» Quoted text

# Hocking River 5/30



## RiverWader (Apr 1, 2006)

Went down to Whites Mill tonite with a few dozen minnowsand came back with 16 Crappie over 11 inches long , also caught 9 whities 3 spots and a gar going back down in the mornin to try for some more slabs.


----------



## fishing_marshall (Jun 12, 2004)

Good luck in the morning. I've always wanted to catch a gar.


----------



## RiverWader (Apr 1, 2006)

Went back to the Mill this mornin to try and catch some more slabs but no luck , I did manage to catch 30 Whities, caught one that was 14 inches long . and I also caught 3 sauger. Marshall, What class was you at the Mill for today and what was with the big nets??????


----------



## BobcatJB (Mar 30, 2005)

» Work to complete
1) Can you quote the Hocking River fishing thread word for word, starting with "Went down to" and going on through "some more slabs."?
2) Can you continue the Hocking River fishing thread from the point where it stops?

» Material
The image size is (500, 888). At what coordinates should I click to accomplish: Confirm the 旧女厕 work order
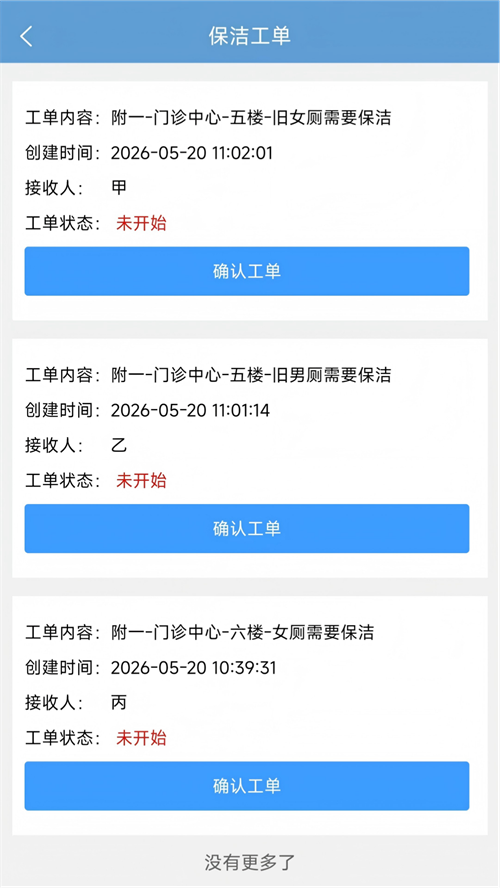246,271
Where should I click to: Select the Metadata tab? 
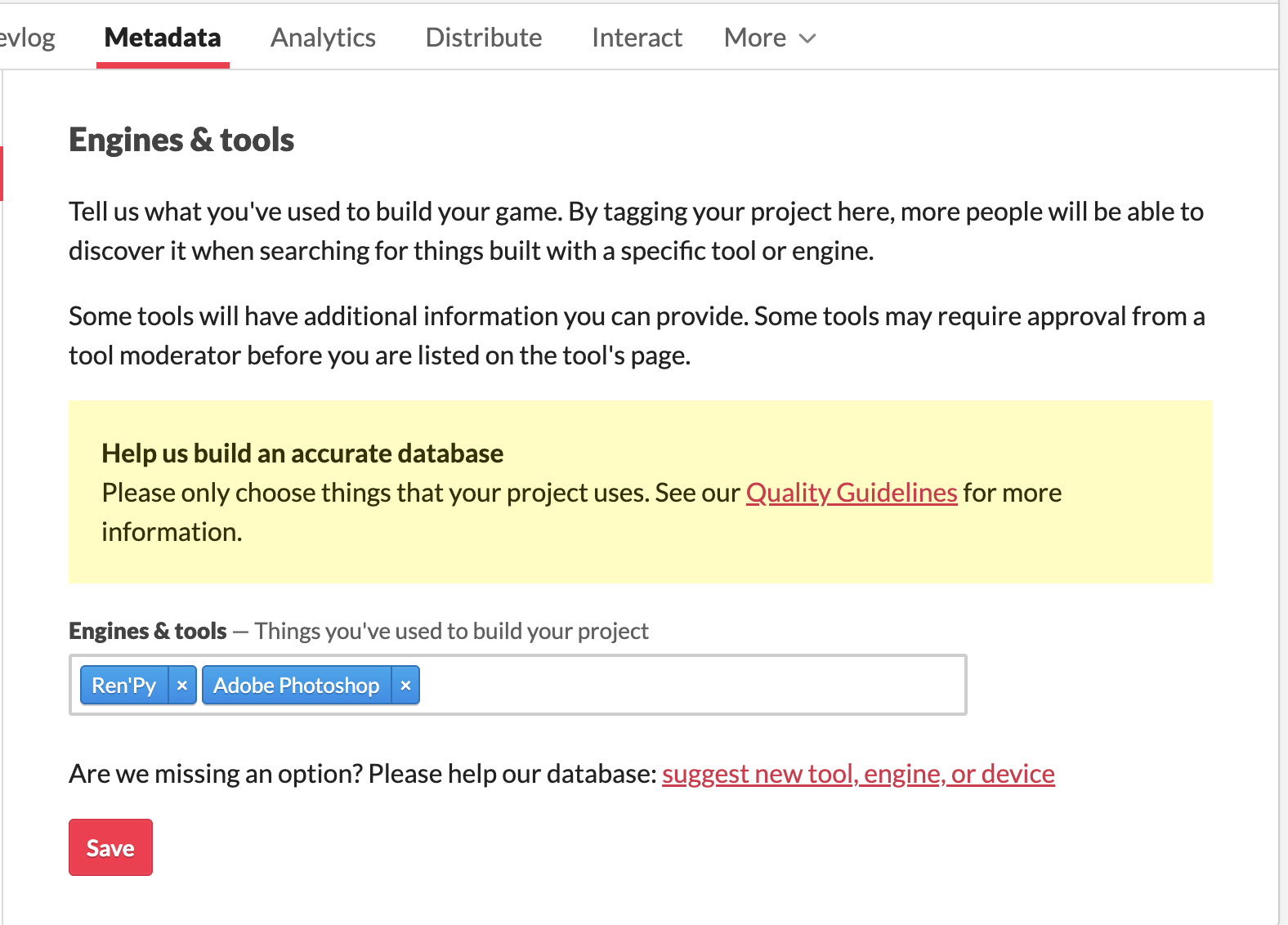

» Responses by task
1)
Went down to Whites Mill tonite with a few dozen minnowsand came back with 16 Crappie over 11 inches long , also caught 9 whities 3 spots and a gar going back down in the mornin to try for some more slabs.

2)
So that's where all the crappie went! I haven't been catching nearly as many further downstream as of late. I've been bottom fishing the last few nights and landed 28 and 25 inch cats each night


----------



## fishing_marshall (Jun 12, 2004)

I was there for Icthyology. We were catching fish with the nets for a field quiz . We caught a small flathead and a bunch of minnows and darters.


----------



## RiverWader (Apr 1, 2006)

Bobcatjb, The Crappie are still there , when I said came back with , I actually meant caught . the last 2 nites my brother and I have caught 44 Crappie and only kept 8( stalking pond). Try parking at the old red school and fishing right below it with minnows and bobber , just let it float down the outside of the weed line . Marshall , do you attend HOCKING or OU?


----------



## fishing_marshall (Jun 12, 2004)

I go to Hocking.


----------



## RiverWader (Apr 1, 2006)

My brother-inlaw takes police science over there


----------



## BobcatJB (Mar 30, 2005)

That's where I caught them earlier this spring, haven't been fishing up that way much lately. How big was the small flathead?


----------



## stream_stalker (May 10, 2006)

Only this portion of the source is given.